A woman’s menstrual cycle is often linked to her emotional well-being. Many also believe that one must avoid exercising during periods. But how true is this claim? Should a woman actually take a 4-6 day break from workouts every month, when on her period?
Everyone is aware of the basic, ground benefits of regular exercise. It helps in regulating healthy blood pressure, keeps theheart healthy, conditions and tones muscles, helps in joint flexibility – all while helping healthy weight control. Exercise also keeps a host of lifestyle diseases at bay, and is a known way to fight and recover from life-threatening serious illnesses as well. But exercising, while menstruating, is proven to be even more beneficial. A moderate intensity workout helps in alleviating cramps (also known as dysmenorrhea) and also keeps the feeling of bloating at bay.

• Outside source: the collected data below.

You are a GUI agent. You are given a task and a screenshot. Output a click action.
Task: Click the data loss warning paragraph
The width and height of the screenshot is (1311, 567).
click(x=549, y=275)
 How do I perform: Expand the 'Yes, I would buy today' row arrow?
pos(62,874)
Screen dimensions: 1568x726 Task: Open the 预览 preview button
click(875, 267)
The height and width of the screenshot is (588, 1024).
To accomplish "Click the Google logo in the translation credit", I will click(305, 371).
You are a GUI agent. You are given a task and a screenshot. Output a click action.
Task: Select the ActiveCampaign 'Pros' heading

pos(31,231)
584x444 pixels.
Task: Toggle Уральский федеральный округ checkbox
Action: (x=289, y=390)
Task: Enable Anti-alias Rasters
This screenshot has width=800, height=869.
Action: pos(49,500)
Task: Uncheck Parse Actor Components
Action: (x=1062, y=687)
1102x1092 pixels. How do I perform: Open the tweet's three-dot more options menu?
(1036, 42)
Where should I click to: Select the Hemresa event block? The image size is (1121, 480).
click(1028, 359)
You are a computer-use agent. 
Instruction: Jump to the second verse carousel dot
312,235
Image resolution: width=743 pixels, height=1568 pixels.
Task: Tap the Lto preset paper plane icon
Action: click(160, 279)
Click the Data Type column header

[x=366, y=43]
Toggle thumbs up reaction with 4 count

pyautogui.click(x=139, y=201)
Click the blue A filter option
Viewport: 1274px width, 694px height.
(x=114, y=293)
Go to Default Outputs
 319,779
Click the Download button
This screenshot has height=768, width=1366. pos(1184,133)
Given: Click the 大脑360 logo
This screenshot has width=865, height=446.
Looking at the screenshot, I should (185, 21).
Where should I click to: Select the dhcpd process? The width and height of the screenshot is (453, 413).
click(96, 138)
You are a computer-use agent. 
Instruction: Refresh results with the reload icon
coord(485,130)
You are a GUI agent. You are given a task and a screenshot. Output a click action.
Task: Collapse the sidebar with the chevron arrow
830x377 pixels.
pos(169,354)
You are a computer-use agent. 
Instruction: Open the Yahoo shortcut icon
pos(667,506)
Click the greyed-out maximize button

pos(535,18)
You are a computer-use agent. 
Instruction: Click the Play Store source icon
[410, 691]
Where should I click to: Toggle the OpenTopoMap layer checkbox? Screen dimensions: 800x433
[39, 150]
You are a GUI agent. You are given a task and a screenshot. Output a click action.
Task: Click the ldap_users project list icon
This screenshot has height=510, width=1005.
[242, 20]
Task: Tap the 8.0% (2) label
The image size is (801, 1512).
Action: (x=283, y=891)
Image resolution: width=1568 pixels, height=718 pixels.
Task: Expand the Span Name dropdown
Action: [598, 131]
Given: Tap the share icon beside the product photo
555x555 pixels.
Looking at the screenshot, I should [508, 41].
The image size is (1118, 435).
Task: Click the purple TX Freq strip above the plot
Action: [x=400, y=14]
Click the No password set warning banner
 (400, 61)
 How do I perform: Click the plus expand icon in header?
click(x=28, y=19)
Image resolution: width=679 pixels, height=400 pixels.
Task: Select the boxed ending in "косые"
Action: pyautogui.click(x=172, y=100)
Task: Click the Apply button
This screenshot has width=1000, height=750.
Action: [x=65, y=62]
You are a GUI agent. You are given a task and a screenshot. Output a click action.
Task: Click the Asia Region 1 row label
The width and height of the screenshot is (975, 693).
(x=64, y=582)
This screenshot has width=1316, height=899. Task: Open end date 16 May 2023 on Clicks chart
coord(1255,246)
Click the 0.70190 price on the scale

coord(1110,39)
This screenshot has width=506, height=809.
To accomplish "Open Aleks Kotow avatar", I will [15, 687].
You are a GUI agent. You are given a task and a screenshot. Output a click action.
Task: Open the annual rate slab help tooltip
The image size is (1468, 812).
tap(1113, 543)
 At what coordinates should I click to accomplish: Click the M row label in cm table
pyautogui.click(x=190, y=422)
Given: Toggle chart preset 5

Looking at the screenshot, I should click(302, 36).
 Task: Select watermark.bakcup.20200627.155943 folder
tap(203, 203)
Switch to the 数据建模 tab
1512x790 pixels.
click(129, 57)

Other than this, exercising during your periods also helps in effective blood circulation, thus relieving headaches and other aches and pains caused by the blood loss and iron depletion. In some, exercising regularly also helps in curbing the insatiable craving for junk food.
To understand the relationship between exercise and a woman’s menstrual cycle, we need to understand how different fitness levels respond to periods. For the sake of simplicity, let us divide the fitness levels into:
Too little fitness. Women, who lead sedentary lifestyles, tend to experience long and painful menstruation cycles; Not to forget, irregular too.
Moderate fitness. Women with moderate fitness levels tend to experience shorter and less extreme menstruation cycle. The key word here is regular. A moderate level of fitness, leads to a moderate level of menstruation flow. 45 minutes to 1 hour of any exercise (for instance: Cardiovascular exercise, resistance training, pilates, dancing, yoga or stretching) performed more than thrice a week may help you reach the moderate fitness level.
Too much fitness. Women who tend to take part in bodybuilding and extreme fitness exercise could suffer from a temporary cessation of menstruation. When body fat levels dip below 20%,women might suffer from irregular menstruation cycles.
Dr Archana Dhawan Bajaj, Consultant Obesity/Gyne, Fertility and IVF Expert at Nurture, New Delhi, says (about the relationship between exercise and menstruation cycle): “A menstrual cycle can be divided into six different phases. On an average, the first three are related to changes in the lining of the uterus and the final three are related with the processes occurring in the ovary. As a physiological effect of menstruation, one might feel tired, fatigue, depressed and more prone to acne. This makes the menstruation period an uneasy time. Therefore, an increased intensity in strength training is beneficial during the menstruation: Since the metabolic rate lowers during menses, hence one should increase their exercise and calories intake by 20-25%.”